# Need Ideas For New Tow Car



## Guipo (Jul 17, 2012)

OK, let me preface this with what I'm driving now. I'm driving a 1995 Suburban k2500 with a 6.5 Diesel in it. Its getting older, and really starting to fall apart in the body hardware catagory. Plastic panels falling down, door handles coming apart. Strange electrical issues occasionally. Some overheating issues, which I think I've finally taken care of.

Anyways, I need something big like a Suburban, because I have 4 kids. A Truck is no go for anything longer than a 2 hour trip. Since loaded I'm going to be something like 7000lbs I really would prefer a 3/4 ton as well. I also have money constraints. Maybe around 10-12k.

So I have 2 options with different options in themselves the way I see it.

1. 2001-2006 Suburban 2500 with a 6.0
I kind of like this option. Seems to have plenty of power for towing. The EPA estimate seem to be way off. From what I hear, sometimes, every once in a while on a long trip thats downhill you might get 16 empty on the freeway. More like 14 on the freeway and 10 in town. 8 towing. Easy enough to work on, good engine, good transmission.

2. 2001-2006 Suburban 2500 with a 8.1
The mother of all gas engines in my opinion. Easy to work on, good transmission. 8-10 in town. 8 towing. 10-12 on the freeway. Nothing to really brake on this engine.

3. Excursion 7.3
The best diesel Ford has ever put in a truck. Near bulletproof. Great mpg. 14 in town, up to 22 on freeway. Unknown towing. Transmission may be weak spot. Impossible to work on with cab over design. Expensive to do anything major engine work wise.(Heads require cab lifting to get off, if engine work is needed) With diesel, level of complication does increase. Also, another item is used trucks of this vintage usually have over 200k miles in my price range.

4. Excursion 6.0 
Arguably the worst designed diesels ford has ever put in a truck. Has several issues that require modifications to make it bulletproof. One of them I cant do, because of California SMOG requirements.(EGR Delete) Good MPG, good power. Generally easier to find than the 7.3 because of the issues. Once again, near impossible to work on because of the cab over design. Heads require lifting of the cab to complete.

5. Excursion v10
From what I've heard, this is engine isnt all bad, but is a dog compared to the 8.1. And gets similar economy. Still hard to work on because of the cab over design. Easiest of the excursions to find.
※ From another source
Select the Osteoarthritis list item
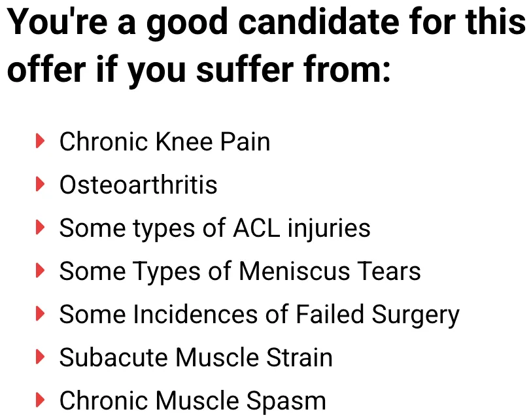Image resolution: width=531 pixels, height=420 pixels. (x=138, y=184)
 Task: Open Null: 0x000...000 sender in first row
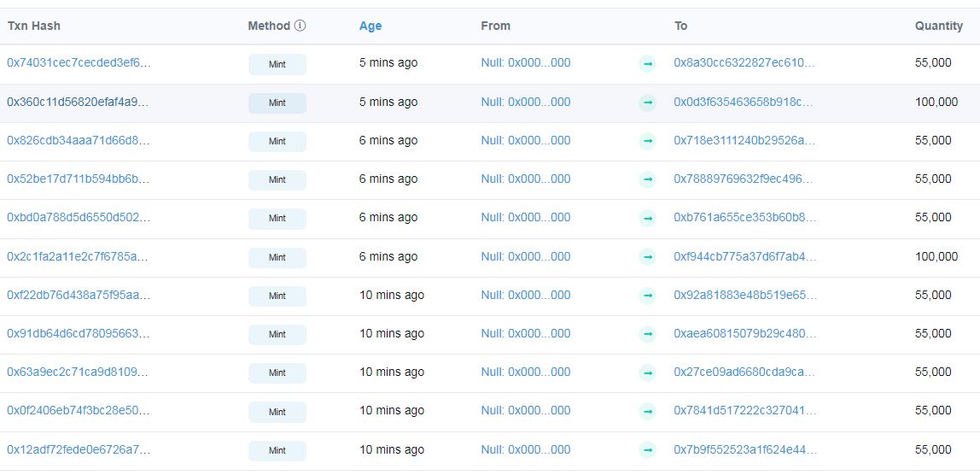(526, 62)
Well am I missing anything? A full sized van has been vetoed by the wife, as that would work too.

So any input would be appreciated. Or other ideas I've missed. Thanks!


----------



## Dave-Gray (Jul 9, 2012)

Before I give you any personal opinions about your options, I recommend you read the article, "Before You Buy." After reading that, it may help you narrow your list a bit.


----------



## Collinsfam_WY (Nov 9, 2006)

We have a family of 5, getting ready to be 6. We have a Dodge MegaCab with a front bench. We have very young kids though so that make be the difference there. Member Clarkely also rolls with 6 in his crew cab pickup. The more the merrier!









Here is my take on the powerplants you mention as candidates.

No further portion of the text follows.